> Source extract
- Opening Delimiter -
On our soybean crop, it is very important to start clean and stay clean. As with corn, I would strongly encourage you to have a minimum of 3 active ingredients for your herbicide program. If your soybeans have not been planted yet, or have not emerged, there are a number of herbicides that can help burn down any weeds present and also offer some residual control, such as Authority® First, DUAL®, Gangster®, OpTill®, Valor®, and others. After the crop has emerged, our list of products changes somewhat. One of my favorites is to add Cadet® in at about .5 oz. per acre with Glyphosate. The Cadet will “flash” the soybeans, but it helps take down larger broadleaves such as Giant Ragweed and Lambsquarter, which Glyphosate alone would not. If there is any volunteer corn present, I would encourage you to add in a non-selective grass herbicide, such as Select®, Section® 2EC, Poast®, Fusion®, or Assure® II. When looking at other post-emergence herbicide products, it is important to consider crop safety, weeds present, height of weeds, and tank mix partners. Some products you might consider adding to your tank mix are Cobra®, Extreme® (mixture of Pursuit® and Glyphosate), Phoenix™, Raptor®, Resource®, and Warrant®. Disease control in soybeans starts with variety selection, followed by appropriate treatments of fungicide, insecticide, nematicide, and inoculants. After emergence, we can look into a foliar fungicide program to assist you with disease management programs. There are many products to choose from, and rates and timing are different for each product. It is best to discuss your product options with your agronomist to find the best fit for your crops. Some examples of these products include Stratego® YLD, Quadris®, Quilt®, Proline®, Priaxor®, Headline®, and Endura®. Insect control is also very important in soybeans. Last year we saw a lot of spider mite activity, and in past years we have seen outbreaks of soybean aphids. The best advice I can give on insect pressure in soybeans is to scout regularly and apply the appropriate insecticide when pest levels warrant an application.
- Closing Delimiter -
> Problem details
Please say whether each statement agrees with the soybean text, answering yes or no and quoting the deciding words: 1. At least three active ingredients are recommended for the herbicide program. 2. Cadet is suggested at about 1 oz. per acre with Glyphosate. 3. Soybean aphid outbreaks were seen last year. Rely on the soybean text alone, without outside knowledge.

> Extracted data
- Opening Delimiter -
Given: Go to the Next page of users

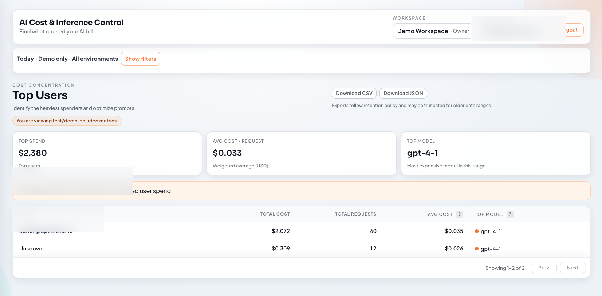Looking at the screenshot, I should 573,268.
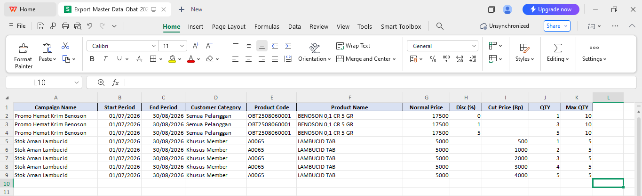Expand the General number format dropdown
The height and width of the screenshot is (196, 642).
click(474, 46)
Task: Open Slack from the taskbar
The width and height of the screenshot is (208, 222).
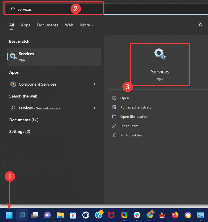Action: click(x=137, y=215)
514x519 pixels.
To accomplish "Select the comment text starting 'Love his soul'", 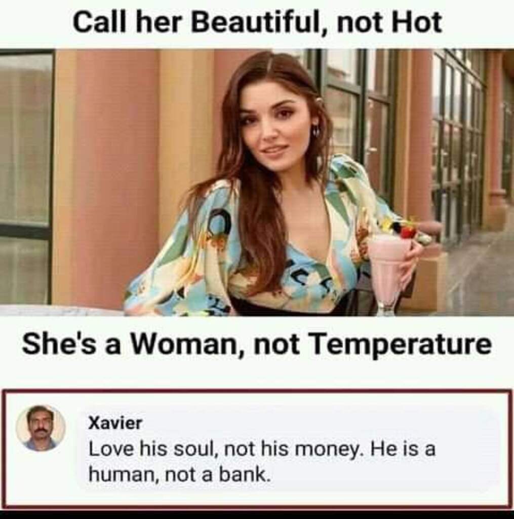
- Closing Delimiter -
- Opening Delimiter -
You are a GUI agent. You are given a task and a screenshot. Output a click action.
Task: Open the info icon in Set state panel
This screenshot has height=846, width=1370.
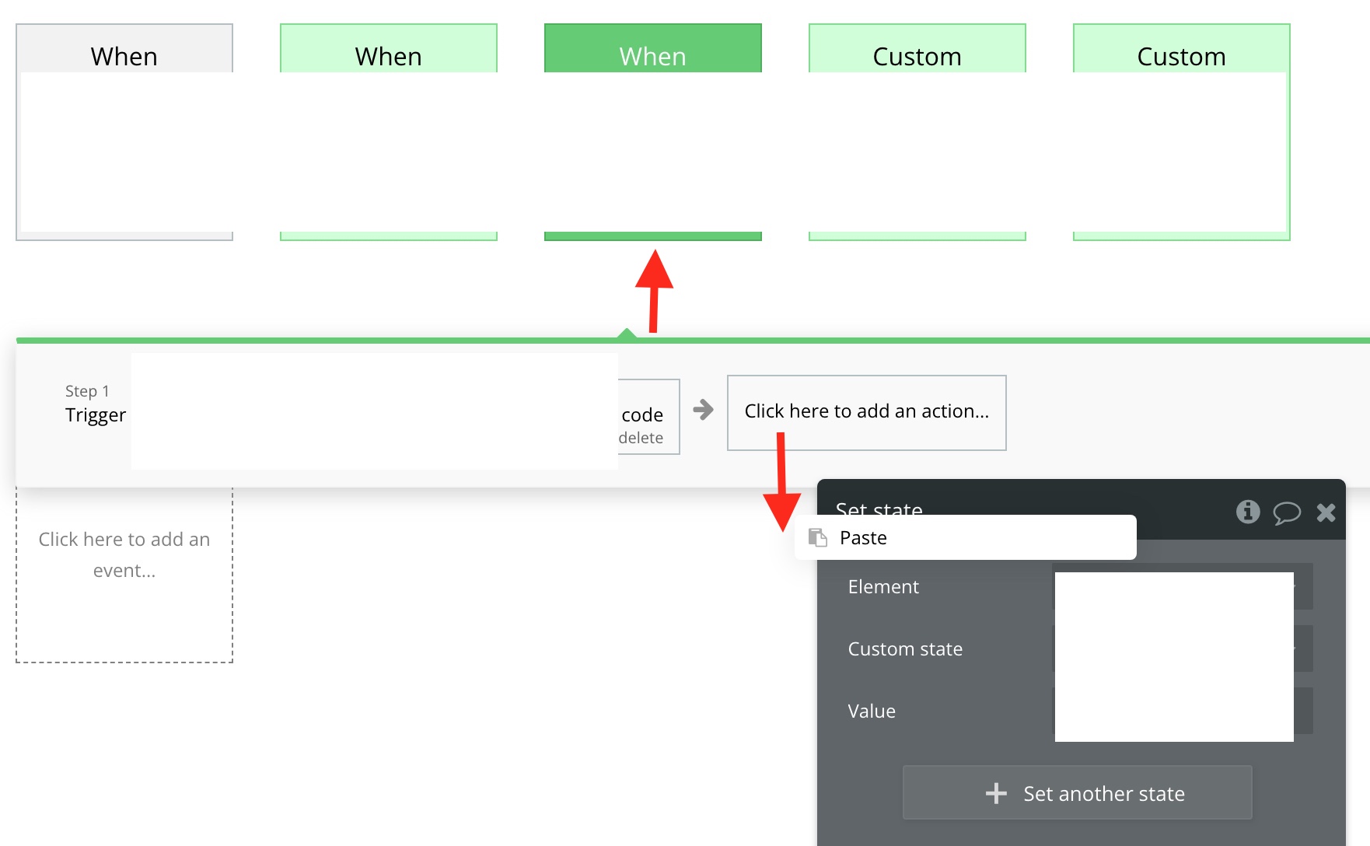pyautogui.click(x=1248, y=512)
- Closing Delimiter -
- Opening Delimiter -
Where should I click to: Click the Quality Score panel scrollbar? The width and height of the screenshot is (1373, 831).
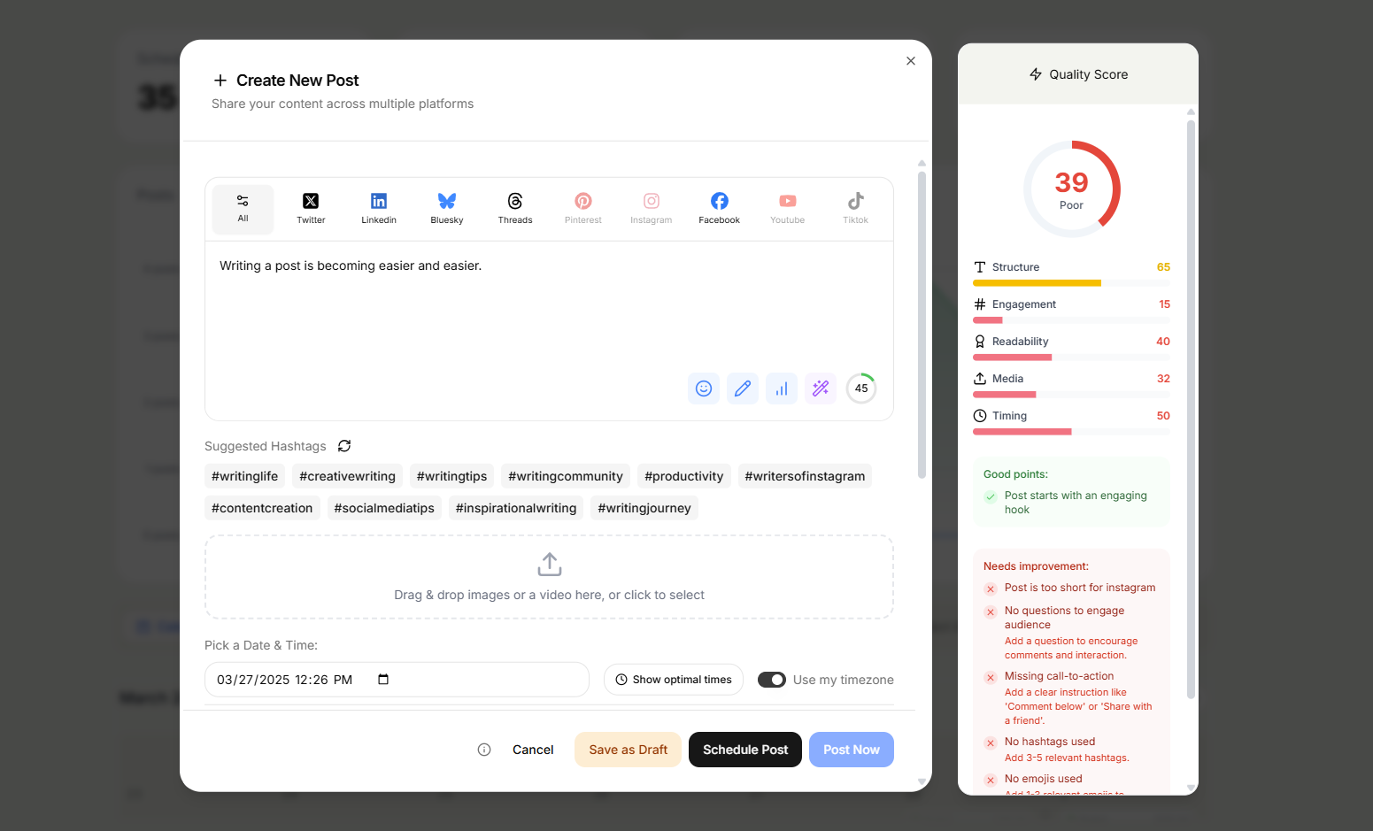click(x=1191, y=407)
- Closing Delimiter -
> Task solution
1. Yes: "I would strongly encourage you to have a minimum of 3 active ingredients for your herbicide program."
2. No: "One of my favorites is to add Cadet® in at about .5 oz. per acre with Glyphosate."
3. No: "Last year we saw a lot of spider mite activity, and in past years we have seen outbreaks of soybean aphids."